Red Seal Program, specifically known as The Interprovincial Standards Red Seal Program, is a program that sets common standards for tradespeople in Canada. It is a partnership between the Canadian federal government, the provinces and the territories.

The Red Seal program is under the jurisdiction of the Canadian Council of Directors of Apprenticeship (CCDA) It was created in 1959 as a result of the first National Conference on Apprenticeship in Trades and Industries, held in Ottawa in 1952. Not all provinces/territories participate in all the Red Seal trades.
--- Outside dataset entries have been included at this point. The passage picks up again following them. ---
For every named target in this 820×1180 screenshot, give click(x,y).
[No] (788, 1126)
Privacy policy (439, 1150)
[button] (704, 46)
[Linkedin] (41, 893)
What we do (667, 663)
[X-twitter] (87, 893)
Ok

There are 54 trades currently recognized in the Red Seal program. They include auto mechanic, carpenter, cook, electrician, heavy equipment operator, ironworker, machinist, millwright, pipefitter, plumber, roofer, tool and die maker, and welder.

== Operations ==
When tradespersons complete their apprenticeships and pass the Red Seal examination they receive a Red Seal Endorsement ("RSE") on their provincial/territorial trade certificate, usually called a "Certificate of Qualification".

Chapter 7 of the Canada Free Trade Agreement (formerly the Agreement on Internal Trade) generally requires provincial and territorial governments to recognize individuals who hold certain trade certificates issued by a Canadian province or territory as having met the requirements to practice their occupation elsewhere in Canada.

Provinces and territories are responsible for administering apprenticeship training and trade certification in their respective jurisdictions, including the administration of the Red Seal Program. Each province and territory administers and regulates apprenticeship and certification under their own legislation:

- Prince Edward Island's program is regulated by the Apprenticeship and Trades Qualification Act
- Nova Scotia's program is regulated by the Apprenticeship and Trades Qualification Act
- Newfoundland's program is regulated by the Apprenticeship and Certification Act
- New Brunswick's program is regulated by the Apprenticeship and Occupational Certification Act
- Quebec's program is regulated by the Manpower Vocational Training and Qualification Act
- Ontario 's program is regulated by the Building Opportunities in the Skilled Trades Act.
- Manitoba's program is regulated by the Apprenticeship and Certification Act.
- Saskatchewan's program is regulated by the Apprenticeship and Trade Certification Act
- Alberta's program is regulated by the Apprenticeship and Industry Training Act
- British Columbia's program is regulated by the Skilled Trades BC Act
- Nunavut's program is regulated by the Trade and Occupations Certification Act
- The Yukon Territories' program is regulated by the Apprenticeship Training Act
- The Northwest Territories' program is regulated by the Apprenticeship, Trade, and Occupation Certification Act

Most provinces and territories use the Red Seal examination as the final certification exam in designated Red Seal trades. Many employers only hire persons with this qualification to avoid varying standards among the provinces.